= THE TASK =
Print the lines below verbatim, with every character unchanged.

Stored items

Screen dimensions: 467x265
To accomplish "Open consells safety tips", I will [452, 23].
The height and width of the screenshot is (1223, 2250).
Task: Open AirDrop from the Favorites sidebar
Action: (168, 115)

= EXERCISE OUTPUT =
Screen dimensions: 467x265
To accomplish "Open consells safety tips", I will [452, 23].
The height and width of the screenshot is (1223, 2250).
Task: Open AirDrop from the Favorites sidebar
Action: (168, 115)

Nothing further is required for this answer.